Currently, the Gasoline Tax Act permits only those municipalities that have a rapid transit or public transportation system to get a tax rebate. As a result, only 99 out of 444 municipalities receive money from the gas tax even though every resident in the province pays into it.
In Ontario, the provincial excise tax on gasoline at the pump is 14.7 cents/ litre. The federal rate is 10 cents/litre. After the 13 per cent HST tax is added – the famous tax on a tax – we pay a combined 27.9 cents per litre. And, now we also must add the January 1, 2017, cap and trade tax oil refineries are passing down to their customers at the pumps – an increase of 4.3 cents a litre.
Canada has instituted rules ensuring the federal gas tax is shared across the country —on a per capita basis. If the federal government realizes communities need to be treated fairly, why does the Ontario government not see it the same way?
Furthermore, earlier this year Premier Wynne announced the government will be increasing the rebate by two cents a litre to those select municipalities with public transit, resulting in an additional $300 million going to urban ridings, to the detriment of rural ridings.

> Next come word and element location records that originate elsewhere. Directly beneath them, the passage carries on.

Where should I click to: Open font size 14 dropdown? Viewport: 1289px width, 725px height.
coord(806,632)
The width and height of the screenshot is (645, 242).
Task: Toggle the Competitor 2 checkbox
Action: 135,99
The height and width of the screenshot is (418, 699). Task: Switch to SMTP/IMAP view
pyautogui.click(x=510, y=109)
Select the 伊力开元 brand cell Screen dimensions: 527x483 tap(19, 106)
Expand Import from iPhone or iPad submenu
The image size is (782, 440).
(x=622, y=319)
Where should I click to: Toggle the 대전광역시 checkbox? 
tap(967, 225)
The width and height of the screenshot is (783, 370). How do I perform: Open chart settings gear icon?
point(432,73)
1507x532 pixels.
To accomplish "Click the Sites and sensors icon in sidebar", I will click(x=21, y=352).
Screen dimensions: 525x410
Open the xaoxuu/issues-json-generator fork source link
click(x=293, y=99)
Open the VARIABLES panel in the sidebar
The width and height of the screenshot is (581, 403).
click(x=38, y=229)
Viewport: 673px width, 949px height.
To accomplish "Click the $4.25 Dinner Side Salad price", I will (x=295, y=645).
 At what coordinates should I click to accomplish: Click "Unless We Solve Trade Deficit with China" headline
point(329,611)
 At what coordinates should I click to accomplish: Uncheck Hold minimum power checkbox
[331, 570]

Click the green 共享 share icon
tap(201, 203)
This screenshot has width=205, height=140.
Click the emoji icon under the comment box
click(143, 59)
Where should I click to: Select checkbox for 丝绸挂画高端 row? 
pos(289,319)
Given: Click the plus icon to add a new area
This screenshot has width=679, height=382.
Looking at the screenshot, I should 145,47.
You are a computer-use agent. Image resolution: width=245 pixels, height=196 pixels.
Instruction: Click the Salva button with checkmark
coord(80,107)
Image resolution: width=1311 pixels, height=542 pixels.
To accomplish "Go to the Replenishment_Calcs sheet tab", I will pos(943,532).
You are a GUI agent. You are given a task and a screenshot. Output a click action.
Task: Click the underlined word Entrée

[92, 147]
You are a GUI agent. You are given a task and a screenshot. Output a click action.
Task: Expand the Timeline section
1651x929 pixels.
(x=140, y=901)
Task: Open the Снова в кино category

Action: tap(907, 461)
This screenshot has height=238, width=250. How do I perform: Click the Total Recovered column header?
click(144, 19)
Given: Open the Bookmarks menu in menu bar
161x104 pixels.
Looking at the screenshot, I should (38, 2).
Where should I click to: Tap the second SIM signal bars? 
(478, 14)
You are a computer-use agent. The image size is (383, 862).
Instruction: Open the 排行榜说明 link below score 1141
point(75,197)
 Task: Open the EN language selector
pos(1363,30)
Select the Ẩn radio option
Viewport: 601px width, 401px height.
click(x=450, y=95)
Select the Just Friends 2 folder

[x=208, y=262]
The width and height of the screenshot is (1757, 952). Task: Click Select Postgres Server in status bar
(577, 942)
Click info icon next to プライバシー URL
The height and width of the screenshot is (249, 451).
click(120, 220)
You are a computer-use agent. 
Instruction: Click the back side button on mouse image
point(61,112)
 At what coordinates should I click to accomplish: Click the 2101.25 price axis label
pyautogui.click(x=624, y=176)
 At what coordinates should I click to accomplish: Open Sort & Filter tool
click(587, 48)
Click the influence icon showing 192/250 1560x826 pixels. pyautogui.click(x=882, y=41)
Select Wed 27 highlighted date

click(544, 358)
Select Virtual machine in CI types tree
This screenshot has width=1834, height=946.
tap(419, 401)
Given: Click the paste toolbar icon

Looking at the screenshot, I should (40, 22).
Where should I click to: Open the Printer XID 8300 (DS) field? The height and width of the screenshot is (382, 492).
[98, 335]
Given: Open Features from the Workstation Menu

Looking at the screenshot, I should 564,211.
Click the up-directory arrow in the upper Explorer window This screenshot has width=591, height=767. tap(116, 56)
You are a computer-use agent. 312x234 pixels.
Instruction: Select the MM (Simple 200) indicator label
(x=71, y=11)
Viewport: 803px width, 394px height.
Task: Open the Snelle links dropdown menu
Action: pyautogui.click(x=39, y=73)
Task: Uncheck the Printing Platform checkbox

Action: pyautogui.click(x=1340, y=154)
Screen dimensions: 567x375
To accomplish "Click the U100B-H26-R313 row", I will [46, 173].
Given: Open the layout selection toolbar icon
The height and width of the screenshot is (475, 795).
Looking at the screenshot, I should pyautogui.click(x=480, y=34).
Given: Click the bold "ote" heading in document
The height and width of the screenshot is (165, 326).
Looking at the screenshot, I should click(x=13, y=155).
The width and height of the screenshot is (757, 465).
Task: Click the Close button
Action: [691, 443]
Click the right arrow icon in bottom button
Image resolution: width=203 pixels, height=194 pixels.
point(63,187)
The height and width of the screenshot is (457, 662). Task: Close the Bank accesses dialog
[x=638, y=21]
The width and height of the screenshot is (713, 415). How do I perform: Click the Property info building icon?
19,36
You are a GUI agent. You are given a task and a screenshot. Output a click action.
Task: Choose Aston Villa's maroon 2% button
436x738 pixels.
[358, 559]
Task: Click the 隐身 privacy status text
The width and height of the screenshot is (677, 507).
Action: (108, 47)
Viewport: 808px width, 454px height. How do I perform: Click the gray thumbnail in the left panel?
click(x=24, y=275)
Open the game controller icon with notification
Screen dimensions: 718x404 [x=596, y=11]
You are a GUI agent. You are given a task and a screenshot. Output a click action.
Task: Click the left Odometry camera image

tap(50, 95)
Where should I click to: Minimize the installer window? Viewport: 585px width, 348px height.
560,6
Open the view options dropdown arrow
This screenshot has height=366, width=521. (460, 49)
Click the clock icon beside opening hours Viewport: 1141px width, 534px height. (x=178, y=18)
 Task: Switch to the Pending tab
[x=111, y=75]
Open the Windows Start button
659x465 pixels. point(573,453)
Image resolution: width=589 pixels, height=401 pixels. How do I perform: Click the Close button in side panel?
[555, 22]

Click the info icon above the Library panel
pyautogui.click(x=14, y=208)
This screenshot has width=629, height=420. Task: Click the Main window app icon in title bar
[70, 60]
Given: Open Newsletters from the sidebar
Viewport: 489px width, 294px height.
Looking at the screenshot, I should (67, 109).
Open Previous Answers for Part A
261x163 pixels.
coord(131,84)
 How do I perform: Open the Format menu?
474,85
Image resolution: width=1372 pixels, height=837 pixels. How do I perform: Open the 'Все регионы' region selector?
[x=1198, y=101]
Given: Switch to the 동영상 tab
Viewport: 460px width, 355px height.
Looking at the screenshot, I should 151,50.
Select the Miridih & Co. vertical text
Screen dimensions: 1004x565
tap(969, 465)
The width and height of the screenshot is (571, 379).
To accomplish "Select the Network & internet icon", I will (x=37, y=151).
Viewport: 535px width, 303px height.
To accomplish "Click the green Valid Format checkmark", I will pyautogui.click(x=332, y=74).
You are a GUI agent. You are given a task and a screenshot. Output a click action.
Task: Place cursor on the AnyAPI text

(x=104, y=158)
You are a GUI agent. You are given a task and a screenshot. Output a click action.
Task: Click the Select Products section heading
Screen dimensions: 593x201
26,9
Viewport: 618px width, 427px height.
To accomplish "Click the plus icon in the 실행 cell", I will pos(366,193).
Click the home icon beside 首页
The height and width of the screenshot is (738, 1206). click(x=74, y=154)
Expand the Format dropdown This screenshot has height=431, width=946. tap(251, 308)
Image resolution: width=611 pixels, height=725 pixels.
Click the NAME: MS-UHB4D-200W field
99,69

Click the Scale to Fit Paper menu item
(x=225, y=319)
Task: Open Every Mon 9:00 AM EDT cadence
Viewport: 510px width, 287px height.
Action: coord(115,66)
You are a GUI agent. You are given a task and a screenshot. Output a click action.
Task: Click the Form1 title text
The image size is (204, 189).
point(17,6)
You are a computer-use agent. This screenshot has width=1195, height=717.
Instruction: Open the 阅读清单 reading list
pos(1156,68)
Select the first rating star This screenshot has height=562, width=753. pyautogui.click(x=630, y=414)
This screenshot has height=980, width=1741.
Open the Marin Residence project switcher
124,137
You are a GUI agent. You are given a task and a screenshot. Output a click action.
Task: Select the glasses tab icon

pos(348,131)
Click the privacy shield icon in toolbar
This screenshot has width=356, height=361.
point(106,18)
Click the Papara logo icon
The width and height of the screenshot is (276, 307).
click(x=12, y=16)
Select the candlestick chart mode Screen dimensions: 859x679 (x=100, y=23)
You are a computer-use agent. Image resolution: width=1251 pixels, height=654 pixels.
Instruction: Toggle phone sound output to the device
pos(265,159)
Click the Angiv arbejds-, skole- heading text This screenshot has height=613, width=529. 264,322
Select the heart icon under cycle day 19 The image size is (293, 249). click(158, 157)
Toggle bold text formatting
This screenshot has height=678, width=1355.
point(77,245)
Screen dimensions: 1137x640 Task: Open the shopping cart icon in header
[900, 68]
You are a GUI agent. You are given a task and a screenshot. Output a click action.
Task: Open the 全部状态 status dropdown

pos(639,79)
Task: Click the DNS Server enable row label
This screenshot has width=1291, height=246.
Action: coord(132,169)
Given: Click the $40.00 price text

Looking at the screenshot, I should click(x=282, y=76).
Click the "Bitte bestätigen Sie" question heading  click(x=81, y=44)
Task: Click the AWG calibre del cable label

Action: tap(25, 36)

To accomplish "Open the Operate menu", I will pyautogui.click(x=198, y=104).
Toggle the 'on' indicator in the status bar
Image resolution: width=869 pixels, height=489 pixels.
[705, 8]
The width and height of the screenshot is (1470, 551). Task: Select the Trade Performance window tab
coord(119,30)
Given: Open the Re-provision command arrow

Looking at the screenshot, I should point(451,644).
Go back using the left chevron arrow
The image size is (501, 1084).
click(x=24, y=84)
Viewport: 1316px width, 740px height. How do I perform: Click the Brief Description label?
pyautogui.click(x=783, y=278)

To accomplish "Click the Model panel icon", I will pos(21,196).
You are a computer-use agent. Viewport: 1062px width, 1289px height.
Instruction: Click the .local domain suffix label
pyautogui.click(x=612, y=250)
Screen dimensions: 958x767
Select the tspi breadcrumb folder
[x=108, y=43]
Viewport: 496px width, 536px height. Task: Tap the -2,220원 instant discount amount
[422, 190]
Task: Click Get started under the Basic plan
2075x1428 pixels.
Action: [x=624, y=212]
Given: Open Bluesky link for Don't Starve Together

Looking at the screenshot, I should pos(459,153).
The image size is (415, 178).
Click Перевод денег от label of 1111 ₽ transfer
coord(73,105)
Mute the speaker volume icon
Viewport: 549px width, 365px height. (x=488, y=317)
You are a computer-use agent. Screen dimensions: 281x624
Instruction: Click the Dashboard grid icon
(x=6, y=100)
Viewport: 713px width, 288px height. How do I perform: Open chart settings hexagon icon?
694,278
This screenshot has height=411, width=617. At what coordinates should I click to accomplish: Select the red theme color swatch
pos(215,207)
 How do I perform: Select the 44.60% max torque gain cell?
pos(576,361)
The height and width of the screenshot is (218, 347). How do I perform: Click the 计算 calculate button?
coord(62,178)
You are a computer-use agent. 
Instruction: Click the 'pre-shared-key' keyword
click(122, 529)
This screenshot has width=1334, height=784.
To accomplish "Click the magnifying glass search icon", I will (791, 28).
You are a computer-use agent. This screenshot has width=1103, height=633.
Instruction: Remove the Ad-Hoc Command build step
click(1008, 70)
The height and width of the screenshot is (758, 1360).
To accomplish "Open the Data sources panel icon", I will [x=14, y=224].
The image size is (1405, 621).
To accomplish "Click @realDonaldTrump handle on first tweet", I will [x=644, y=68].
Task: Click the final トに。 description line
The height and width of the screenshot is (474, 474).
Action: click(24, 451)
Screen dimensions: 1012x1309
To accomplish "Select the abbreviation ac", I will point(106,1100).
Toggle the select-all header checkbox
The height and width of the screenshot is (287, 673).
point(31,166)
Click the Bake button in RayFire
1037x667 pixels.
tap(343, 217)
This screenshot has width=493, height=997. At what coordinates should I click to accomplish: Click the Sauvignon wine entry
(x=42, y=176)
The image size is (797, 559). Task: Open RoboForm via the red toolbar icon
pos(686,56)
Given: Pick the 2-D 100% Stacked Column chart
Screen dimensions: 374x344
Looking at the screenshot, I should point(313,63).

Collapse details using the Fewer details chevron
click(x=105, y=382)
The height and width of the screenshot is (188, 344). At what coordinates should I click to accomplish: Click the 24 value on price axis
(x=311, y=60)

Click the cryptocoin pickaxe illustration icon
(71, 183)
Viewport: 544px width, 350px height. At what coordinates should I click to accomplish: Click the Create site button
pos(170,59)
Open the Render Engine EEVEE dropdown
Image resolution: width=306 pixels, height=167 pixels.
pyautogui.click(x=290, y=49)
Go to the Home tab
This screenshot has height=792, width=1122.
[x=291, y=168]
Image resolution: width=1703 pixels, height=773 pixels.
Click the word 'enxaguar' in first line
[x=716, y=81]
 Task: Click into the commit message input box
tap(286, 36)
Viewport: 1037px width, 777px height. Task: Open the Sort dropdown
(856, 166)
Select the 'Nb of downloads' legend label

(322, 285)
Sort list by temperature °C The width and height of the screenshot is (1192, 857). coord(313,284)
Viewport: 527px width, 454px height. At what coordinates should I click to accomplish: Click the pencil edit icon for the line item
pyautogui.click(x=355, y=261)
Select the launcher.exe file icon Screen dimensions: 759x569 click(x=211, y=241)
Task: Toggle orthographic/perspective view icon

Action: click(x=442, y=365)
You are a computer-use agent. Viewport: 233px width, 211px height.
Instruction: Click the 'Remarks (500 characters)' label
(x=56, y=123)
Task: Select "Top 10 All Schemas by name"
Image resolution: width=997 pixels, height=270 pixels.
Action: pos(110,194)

Last week government members voted down, yet again, my colleague MPP John Yakabuski’s Private Member’s Bill which would have brought equality to Ontario’s rural municipalities by ensuring they all share in a portion of the gas tax their residents pay.
Here’s MPP Yakabuski during debate: “I say to my colleagues on the other side, who may not live in rural Ontario, that our roads and streets, back roads, side roads, county roads, and main streets in our villages and towns are our public transportation system.”
Toronto subways are important, but so too are bridges, culverts, airports, railway lines, shipping docks and pipelines – all important infrastructure requiring new build and maintenance crucial to the efficient and cost-effective movement of goods and services in Ontario.
One of the long-standing infrastructure challenges in rural Ontario has been the need for the many bridges and culverts that cross ditches, streams and creeks.
All told, Haldimand County maintains 1,500 kilometres of roads, and 266 bridges with a span over three meters, in addition to hundreds of culverts.
Norfolk has 2,400 kilometres of road, 115 bridges and another 123 structures spanning more than three metres, plus hundreds of culverts.
For instance, at one time not that long ago, there were bridges on every concession that crossed Norfolk’s Big Creek. Concession Road 7 has been closed at the bridge for years. More recently, the Concession A bridge was shut down, as well as the Marburg bridge on Black Creek.
In the past, municipalities had the option of using Bailey bridges – pre-engineered structures that could be dropped into place. Now, new regulations require separate engineering, design and building of a bridge for each situation.
Such bureaucratic regulatory creep, coupled with long distances, challenging terrain and sparse populations present an argument for the return of fuel taxes paid by our northern and rural municipalities.